*** Brano scelto

Maurizio Penzo

 Sul nascondimento dell’essere nella filosofia di Heidegger

 

Il problema fondamentale di Essere e tempo, com’è noto, è quello di chiarificare il "senso dell’essere". Questo problema nasce da una duplice constatazione. 1) C’è innanzitutto il fatto fondamentale che noi comprendiamo necessariamente il senso dell’espressione ‘essere’. Senza questa comprensione preliminare non potremmo in alcun modo rapportarci all’ente, ed "ente è tutto ciò di cui parliamo, ciò a cui pensiamo, ciò nei cui riguardi ci comportiamo in un modo o nell’altro; ente è anche ciò che noi siamo e come noi siamo"1. Questa comprensione dell’essere (Seinsverständnis) non è una facoltà tra le altre, ma "appartiene alla costituzione essenziale del Dasein"2. Se non comprendessimo ciò che significa ‘essere’ non sapremmo distinguere l’essente dal non essente, non avremmo alcuna esperienza né di ciò che è né di ciò che non è. Non potremmo nemmeno dire che non si manifesta nulla perché, per fare un’asserzione di questo tipo, dovrebbe esserci già svelato il senso di "essere". "Noi possiamo cogliere gli enti in quanto tali, gli enti in quanto enti, solo se comprendiamo qualcosa come l’essere"3. La comprensione dell’essere consente ad Heidegger di circoscrivere il problema dell’essere nella sua differenza dall’ente. Non si tratta più, come nell’ontologia tradizionale, di stabilire ciò che veramente è e di coglierne l’essenza, ma di interrogarsi, fenomenologicamente, sul significato di ciò che noi intendiamo con la parola ‘essere’. 2) Se la comprensione dell’essere è ciò su cui si regge il nostro rapporto con l’ente, è evidente anche come questa comprensione sia avvolta da oscurità e indeterminatezza, per cui, ogni volta che tentiamo di spiegarci intorno all’essere stesso ( Sein selbst ), non riusciamo ad afferrare nulla. Il fatto è "che già da sempre viviamo in una comprensione dell’essere" ma, nel contempo, "il senso dell’essere continua a restare avvolto nell’oscurità"4. "Il concetto di ‘essere’ è anzi il più oscuro di tutti"5. Tutti comprendiamo il significato di enunciazioni come "sono contento", oppure "il cielo è azzurro" ma, se ci interroghiamo sul significato dell’è contenuto in queste enunciazioni, la cosa sembra sfuggirci di mano "e quando ci studiamo di afferrarla si dissolve come un brandello di nuvola al sole"6.

******

> Compiti richiesti
A – Disponga tutte le righe dell'elenco di coordinate in una lista numerata, tralasciando le righe vuote e omettendo le immagini.
B – Riprenda il brano su Heidegger e il senso dell'essere dal punto in cui si interrompe, proseguendone il discorso.

*** Dati grezzi

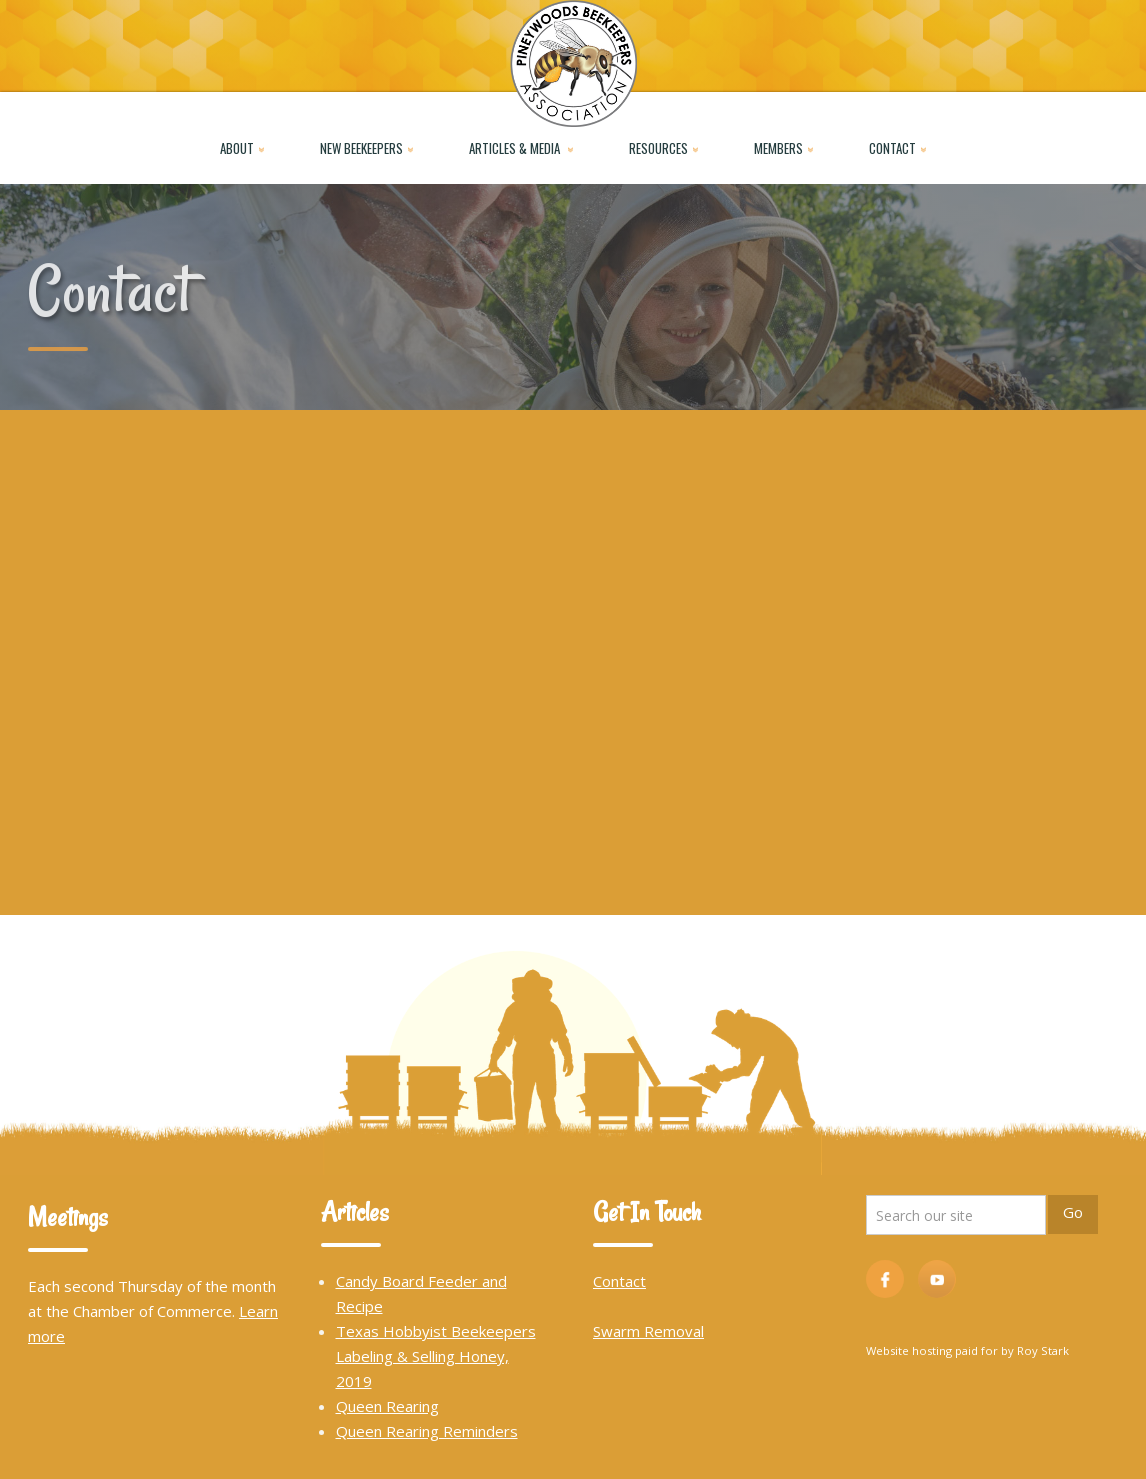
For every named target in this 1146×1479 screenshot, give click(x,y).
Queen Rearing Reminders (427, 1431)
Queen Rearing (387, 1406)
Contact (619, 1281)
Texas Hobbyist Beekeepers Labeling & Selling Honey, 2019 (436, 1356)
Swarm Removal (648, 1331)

******

> Risposte attese
A –
1. For every named target in this 1146×1479 screenshot, give click(x,y).
2. Queen Rearing Reminders (427, 1431)
3. Queen Rearing (387, 1406)
4. Contact (619, 1281)
5. Texas Hobbyist Beekeepers Labeling & Selling Honey, 2019 (436, 1356)
6. Swarm Removal (648, 1331)

B –
  

 Il problema è dunque questo: il senso dell’essere è manifesto e nascosto allo stesso tempo. Se da un lato la Seinsverständnis è il presupposto ultimo del nostro sapere, dall’altro il senso dell’essere è qualcosa di "fluttuante ed evanescente"7 che sembra sottrarsi a ogni indagine chiarificatrice. Noi comprendiamo il senso "ma non sappiamo che cosa significa ‘essere’", "non siamo in grado di stabilire concettualmente il significato di questo ‘è ‘"8 . In Essere e tempo Heidegger parla di una "comprensione media e vaga dell’essere"9 che, più che rivelare, occulta il fenomeno dell’essere. Il fine dichiarato è perciò quello di risalire, al di là di questa comprensione media dominante (che però contamina anche la scienza e l’ontologia tradizionale), a una determinazione più genuina del senso dell’essere: "il problema dell’essere deve essere posto e portato a soluzione nella piena trasparenza di se stesso"10 .Se dopo la ‘svolta’ verrà abbandonato, e a ragione, qualsiasi proposito di fare piena trasparenza, sarà perché il tema del "nascondimento" (Verborgenheit) avrà acquisito, nel frattempo, un’importanza sempre più grande. L’idea che l’essere abbia un’essenziale ‘inclinazione’ al nascondimento, o che si manifesti nascondendosi, diventerà anzi il filo conduttore per un’interpretazione unitaria dell’intera storia della metafisica.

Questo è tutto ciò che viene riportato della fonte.